The White Paper has also proclaimed to have “advanced with great strides” education in ethnic minorities areas. Though there were increase in the number of schools and educational institutes in Tibet over the years, education policies in Tibet are used as a means to indoctrinate communist ideologies. Chinese officials in the “TAR” display a striking and ominous trend to intensify the sinicization of Tibetans in Tibet through the targeting of Tibetan language. Chinese authorities have for some time linked Tibetan language to Tibetan nationalism, and thus to a propensity for “splittist” activities and students were even forced to denounce the Dalai Lama and taught in China’s version of Tibet history. By repressing the use or knowledge of Tibetan language and replacing it with Chinese language with its use both in commerce and administration, China hopes to erode Tibetan cultural identity and completely integrate the next generation of Tibetans into Chinese culture. Therefore, education imposed upon minorities violates the human rights when it denies their linguistic and religious identity. Furthermore, the former UN Special Rapporteur on Education, Ms. Katarina, has deplored that fact that the literacy rate in Tibet is only 39 percent and that the situation warrants redressal by the Beijing authorities.

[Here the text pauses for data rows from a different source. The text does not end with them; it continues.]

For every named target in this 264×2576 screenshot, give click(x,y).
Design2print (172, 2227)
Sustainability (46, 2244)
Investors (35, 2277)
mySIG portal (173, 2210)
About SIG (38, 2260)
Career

The White Paper further stated, “by electing deputies to the NPC from their own ethnic groups, all ethnic minorities exercise the right to participate in the administration of state affairs…. The heads of all autonomous regions, autonomous prefectures and autonomous counties are all citizens of the ethnic groups exercising regional autonomy in the areas concerned.” In fact, the most powerful and the highest official position in the TAR- the Party Secretary- has never been held by an ethnic Tibetan till date. Other representations at the governmental level are more nominal than functional with no decision making power.

Yet the recent personnel changes in the “TAR” on 29 September 2004 at the fourth meeting of the Eighth Standing Committee of the People’s Representative Congress of the “TAR” witnessed only nominal changes with no major overhaul. Apart from a few changes within the Congress itself and the People’s Government, most removals and replacements took place within the judiciary, affecting the Intermediary Courts and in particular the procuracy departments of all six prefectures of the “TAR”. The appointments reflect the current preference for Chinese over Tibetan cadres and illustrate Beijing’s present perception of regional autonomy as an exercise in integration rather than diversification.

Out of 13 appointees in the procuracy departments of the various TAR prefectures, only two are Tibetan cadres who appear to be replacing Chinese. At TAR level, only one Tibetan out of five appointees has made his way into the procuracy, where he appears to partially replace another Tibetan. In a similar way, out of the seven new appointees to various intermediate courts, only one is Tibetan.

In conclusion, the White Paper is only an attempt to avert international backlash on China’s poor human rights record and elevate its image and positioning in the international arena. TCHRD firmly believes that as long as the PRC government does not guarantee its citizens the right to self-determination, respect rule of law and human rights treaties, and usher and strengthen democratic reforms in China and in Tibet, it cannot claim real progress in human rights.